Passage shown:

Investment Strategies
UHNW, Family Office Investors Wary Of Risks - Citi Private Bank Survey

The findings chime with the comments made to this publication from wealth management professionals, who have said they are trying to educate clients to expect future returns to be on the moderate side, contrasting with the past decade.
A Citi Private Bank study of 179 respondents from family principals to office heads shows that they are mostly cautious about the investment outlook for the coming 12 months. This is unsurprising considering the effects of COVID-19 and the uncertainty of any new tax and monetary policy that they might face.
The survey, from the private bank’s Family Office Leadership Program, found that nearly three-quarters of respondents took a cautious stance. Ultra-high net worth clients are taking a conservative position, although they also watch opportunities and risks that the global pandemic generates.
Going into 2021, nearly half of those surveyed expected meagre total portfolio returns in the next four quarters of 1 per cent to 5 per cent. When asked what portfolio changes they now plan to make, 56 per cent reported making “some tactical changes,” while only 14 per cent reported making “significant portfolio changes.”
The findings chime with the comments made to this publication from wealth management professionals, who have said they are trying to educate clients to expect future returns to be on the moderate side, contrasting with the past decade. The industry continues to wrestle with how to deliver returns for controlled amounts of risk at a time of almost zero or even negative interest rates.
Among other findings, Citi Private Bank said that a “remarkable” 59 per cent of family offices said they have boosted allocations to direct investments for the next 12 months – continuing a theme of UHNW individuals are being drawn to this space (see a discussion on direct investing here). In terms of direct sector investments by clients in a post-COVID world, respondents named information technology (24 per cent), healthcare (16 per cent) and real estate (15 per cent) as their three top preferences.
“Our findings capture the sentiment of respondents from all regions of the globe. We find that family offices and ultra-high net worth individuals have weathered the crisis well. They are positioned to deploy further capital as they see opportunities arise, especially in private markets. However, it cannot be ignored that the survey found liquidity to be at a premium, and clients often willing to sacrifice short to medium-term returns to maintain that,” Stephen Campbell, managing director and chairman, Private Capital Group, Citi Private Bank, said.

Dataset section:
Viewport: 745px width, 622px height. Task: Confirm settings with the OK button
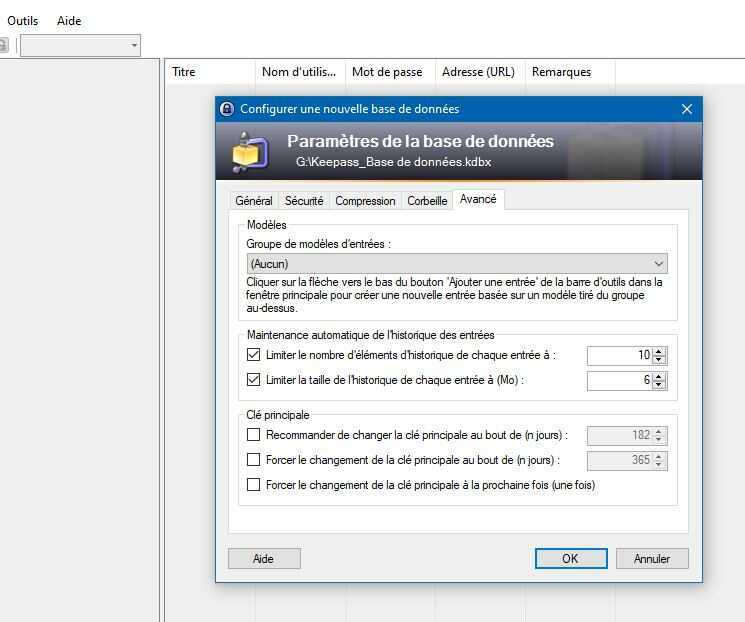[x=571, y=558]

Problem 1: Which sectors does the Citi Private Bank survey article name as respondents' top three preferences for direct investment in a post-COVID world, and what share chose each?
Problem 2: Extend the Citi Private Bank survey article beyond its closing quotation from Stephen Campbell.

Written answer 1: Information technology (24 per cent), healthcare (16 per cent) and real estate (15 per cent).

Written answer 2:
“The asset allocation responses are not surprising given that many family offices have higher cash allocation even prior to the crisis. Higher volatility expectations with huge market returns last year results in rebalancing and also raising cash,” a spokesperson for the private bank told FWR when asked about the study. “This is also reflected in the performance of the various family offices that responded to our surveys where in over 20 per cent had positive performance and 42 per cent of the respondents had less than 10 per cent negative performance given that we had very high volatility. From prior global crisis periods, it is relatively common knowledge that many investors stayed in cash and missed participation in a big run in the markets as in 2009-2017. Focusing on staying invested for long term objectives and showcasing our asset allocation positioning are the key ways to engage with clients."
Citi Private Bank reckons the ultra-low interest environment will continue to 2020.
“Many clients point to Fed commentary and also our views when it comes to interest rate environment going forward. From our recent survey of family offices, a majority of the respondents see this low interest rates continuing into late 2021 as well. Many family offices are taking advantage of these low rates by refinancing, increasing lines of credit, or both,” the spokesperson added.
The survey was taken from a program held from June 15 to July 8, 2020, with polling online. It drew responses from a total of 179 participants. Of the respondents, 71 per cent were those with family offices, while the remaining 29 per cent were ultra-high net worth individuals who do not have a family office. In total, respondents hailed from 103 different countries.